Business World

Sunday 23 July 2017

British banks must shore up capital -- BoE

banking

BRITAIN'S banks should build up their capital buffers even further as increased insurance against an "exceptionally threatening" environment still dominated by the eurozone debt crisis, the Bank of England (BoE) said yesterday.

Banks needed to maintain lending to the real economy, but should restrain dividends and bonuses -- and possibly even issue new shares -- to build up these capital levels further, the BoE's interim Financial Policy Committee (FPC) said.

"It is sensible to raise the capital buffer further to improve resilience in light of the continuing threat to UK financial stability," BoE governor Mervyn King told a news conference.

He avoided setting specific capital ratio targets so as not to prompt banks to comply by selling off units or ending loans to businesses in order to push the ratio higher.

In the recent "stress test" of EU banks, UK lenders were not asked to raise any extra capital but the BoE remains cautious.

"There is no simple answer to how much capital banks need to retain confidence," Mr King said. Bolstering buffers would help restore investor confidence and thereby cut the cost of rolling over the large sums of debt maturing in the first half of 2012, he added.

Hector Sants, chief executive of the Financial Services Authority (FSA), told the news conference that banks would have to present their forward capital funding and bonus plans to make sure they were compatible with FSA objectives.

"They have to preset those plans to the FSA before distributing any bonuses,"Mr Sants said.

The ring-fencing of retail arms of UK banks with dedicated capital cushions, a core recommendation of the recent Vickers Commission which set a 2019 deadline, should also be implemented as soon as possible, Mr King said.

Angela Knight, chief executive of the British Bankers' Association, said: "We agree with the governor's analysis that the UK's banks are better capitalised than many of their continental peers, and further strengthening of their finances is continuing."
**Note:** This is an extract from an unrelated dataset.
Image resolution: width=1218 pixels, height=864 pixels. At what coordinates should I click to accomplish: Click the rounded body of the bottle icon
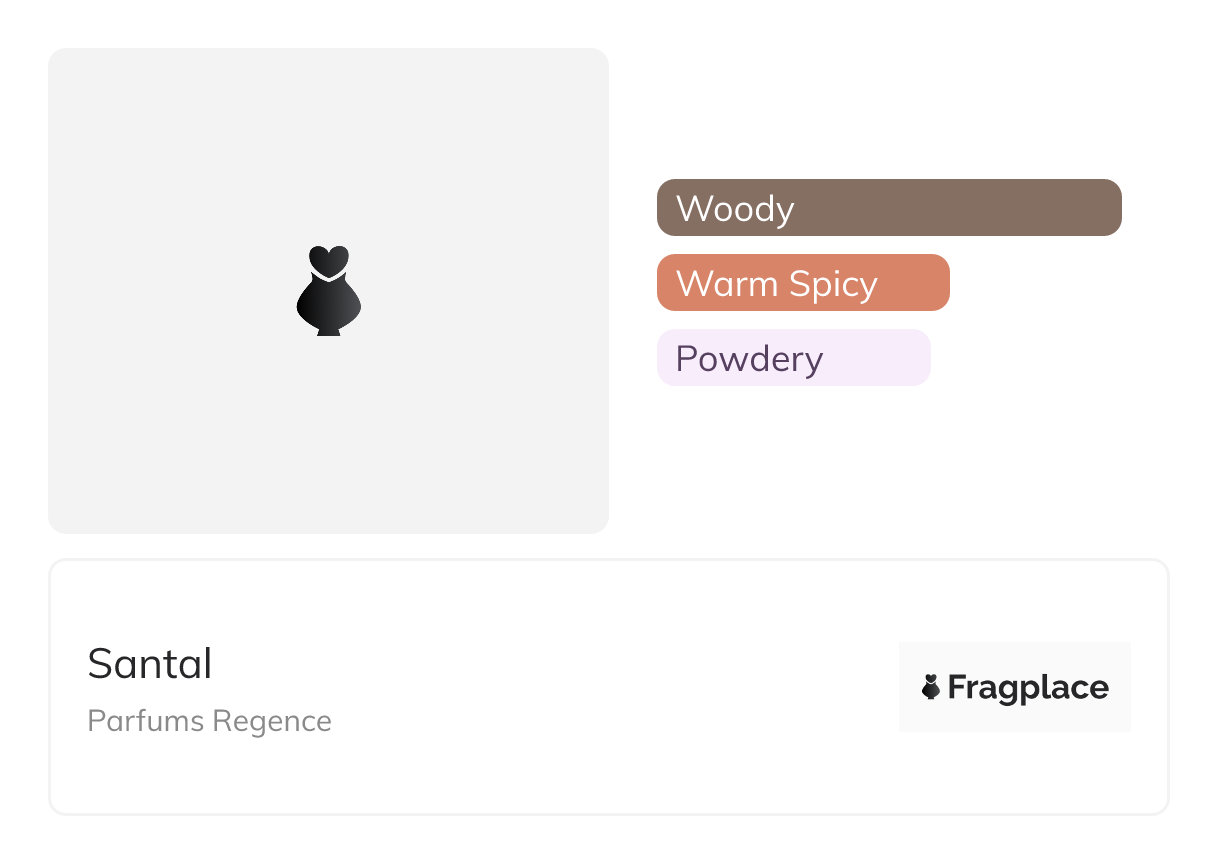coord(329,305)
And in a sign that the FPC does not trust how banks report how indebted they are, it recommends that they be ordered to publish leverage ratios from the start of 2013, two years earlier than international rules require.

The interim FPC issued its first recommendations in June. Currently it only has an advisory role, but new laws are expected to make it Britain's top financial regulation body from the start of 2013.

Its role is to plug a pre-crisis gap by taking a broader view of risks to financial stability and ordering specific actions.

The FPC said the eurozone debt crisis remained the top threat to Britain's banking system.